Première raison de cette poursuite des services de télématique : le Minitel représente encore un marché. Selon France Télécom, 475 millions de connexions Minitel ont été établies sur l'année 2004, ce qui représente environ 1,647 milliard de minutes consommées pour plus de 8 millions d'accès à domicile et en entreprise. Le chiffres d'affaires brut généré par les services Minitel s'est élevé l'an passé à 295 millions d'euros, France Télécom reversant aux éditeurs de services environ 208 millions d'euros. Certes, cette manne s'assèche, avec un recul moyen d'une année sur l'autre de 15 à 20 %. Mais on ne se sépare pas facilement d'un accès à un marché à plusieurs centaines de millions d'euros, qui plus est souvent rentable, la connexion étant payante.

Parts de marché des services Minitel et Internet en 2004-2005
.
Minitel
Internet
Entreprises de VAD
(part des commandes)*
3,7 %
24 %
Télémarket
(part du chiffre d'affaires)*
0,4 %
80 %
Air France
(part des ventes)***
< 1 %
12 à 13 %
Camif
(part du chiffre d'affaires)**
4 %
23 %
SNCF
(part des ventes)***
0,3 %
20 %
3 Suisses
(part des commandes)**
3,5 %
18 %
PAP
(part des annonces passées)*
1%
55%
Crédit Agricole
(part de la clientèle utilisatrice)*
2 %
16 %
* : 2004 - ** : 1er semestre 2005 - *** : prévisionnels 2005
Sources : chiffres éditeurs, Fevad pour la VAD
, 2005

Chez la Camif, la rentabilité est ainsi au rendez-vous sur le Minitel. Ce canal, sur le premier semestre 2005, a représenté 4 % du chiffre d'affaires, totalisant 10,6 millions d'euros pour un volume de 69.000 commandes. Face au Web (56 millions d'euros pour 298.000 commandes), le Minitel semble ne plus faire le poids. Mais le service n'a pas vocation à être arrêté à moyen terme par le vépéciste, car il continue d'être "largement rentable".

Cette rentabilité des services Minitel n'est en rien miraculeuse. Elle s'explique avant tout par la faiblesse des investissements techniques nécessaires pour assurer les services de télématique. "Le 3615 PAP est toujours rentable, car il a été développé depuis plus de quinze ans et a largement été amorti, explique Grégory Herrmann, webmaster au sein du Particulier au Particulier. En outre, le modèle de la petite annonce est relativement statique sur Minitel à la différence du site Web où l'intégration de la vidéo et des photos ont constitué des innovations techniques." L'éditeur de petites annonces maintient donc son activité Minitel, même si la contraction enregistrée est forte. Cette année, le 3615 PAP devrait atteindre les 5.000 heures consommées pour 40.000 connexions. L'an dernier, le score était de 7.000 heures consommées pour 62.000 connexions.

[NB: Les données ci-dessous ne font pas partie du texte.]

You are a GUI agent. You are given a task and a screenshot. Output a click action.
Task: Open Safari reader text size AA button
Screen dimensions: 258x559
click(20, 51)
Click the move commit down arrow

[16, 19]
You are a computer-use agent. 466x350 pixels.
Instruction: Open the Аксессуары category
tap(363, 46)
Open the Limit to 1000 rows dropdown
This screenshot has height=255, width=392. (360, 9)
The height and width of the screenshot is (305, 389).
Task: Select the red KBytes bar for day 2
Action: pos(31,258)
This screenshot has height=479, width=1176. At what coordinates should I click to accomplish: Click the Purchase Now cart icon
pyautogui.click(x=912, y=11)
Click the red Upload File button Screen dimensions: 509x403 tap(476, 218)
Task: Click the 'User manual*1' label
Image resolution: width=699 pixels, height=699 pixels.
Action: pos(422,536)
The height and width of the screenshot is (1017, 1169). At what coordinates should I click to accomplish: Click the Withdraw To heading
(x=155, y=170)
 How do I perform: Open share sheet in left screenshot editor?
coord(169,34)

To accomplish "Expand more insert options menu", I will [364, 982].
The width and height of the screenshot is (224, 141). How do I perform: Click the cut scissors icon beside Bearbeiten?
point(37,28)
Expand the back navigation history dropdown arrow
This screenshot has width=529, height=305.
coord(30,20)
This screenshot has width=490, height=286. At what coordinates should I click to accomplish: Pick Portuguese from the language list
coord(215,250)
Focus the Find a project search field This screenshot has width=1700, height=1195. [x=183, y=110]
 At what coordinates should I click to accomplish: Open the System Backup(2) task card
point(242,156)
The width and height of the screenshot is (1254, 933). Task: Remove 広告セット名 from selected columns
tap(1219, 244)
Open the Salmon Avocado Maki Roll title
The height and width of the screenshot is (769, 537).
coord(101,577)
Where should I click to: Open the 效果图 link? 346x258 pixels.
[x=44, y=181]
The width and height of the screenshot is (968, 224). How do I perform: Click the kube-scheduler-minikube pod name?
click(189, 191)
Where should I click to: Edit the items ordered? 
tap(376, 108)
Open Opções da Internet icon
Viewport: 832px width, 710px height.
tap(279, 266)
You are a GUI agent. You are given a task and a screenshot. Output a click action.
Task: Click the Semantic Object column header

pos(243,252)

Outre l'absence d'investissements techniques, le canal télématique apparaît également peu consommateur de ressources. "Notre service Minitel est interfacé avec notre système informatique, et toute la nomenclature de nos produits y est transmise automatiquement, détaille Olivier Le Gargean, directeur de Télémarket. In fine, ce service ne représente pas de coût technique et s'avère très peu consommateur en termes de ressources humaines." Le cybermarché a réalisé l'an dernier environ 0,4 % de son chiffre d'affaires via le canal Minitel, Internet caracolant à 80 %
Pas de prise de risque sur la fermeture des services

Autre raison pour laquelle les éditeurs maintiennent leurs services Minitel : la relation-client. Pour certains éditeurs, la fermeture des activités de télématique est perçue comme une prise de risque vis-à-vis d'une partie de la clientèle, qui ne dispose pas d'un accès Internet ou qui ne maîtrise pas les rouages du Web. Une prise de risque jugée superflue d'autant que les revenus générés par l'activité Minitel restent bien souvent supérieurs aux coûts occasionnés. Au Crédit Agricole, l'activité télématique reste ainsi ainsi à l'ordre du jour, ce canal étant encore jugé "significatif". Selon Joseph d'Auzay, directeur adjoint de la fédération nationale des caisses régionales du Crédit Agricole, "16 % des clients ont utilisé Internet en 2004 pour gérer leur relation bancaire, et 2 % ont utilisé le Minitel". Avec ses 1,6 million de connexions enregistrées l'an passé, le Minitel continue donc sa trajectoire au sein de la banque.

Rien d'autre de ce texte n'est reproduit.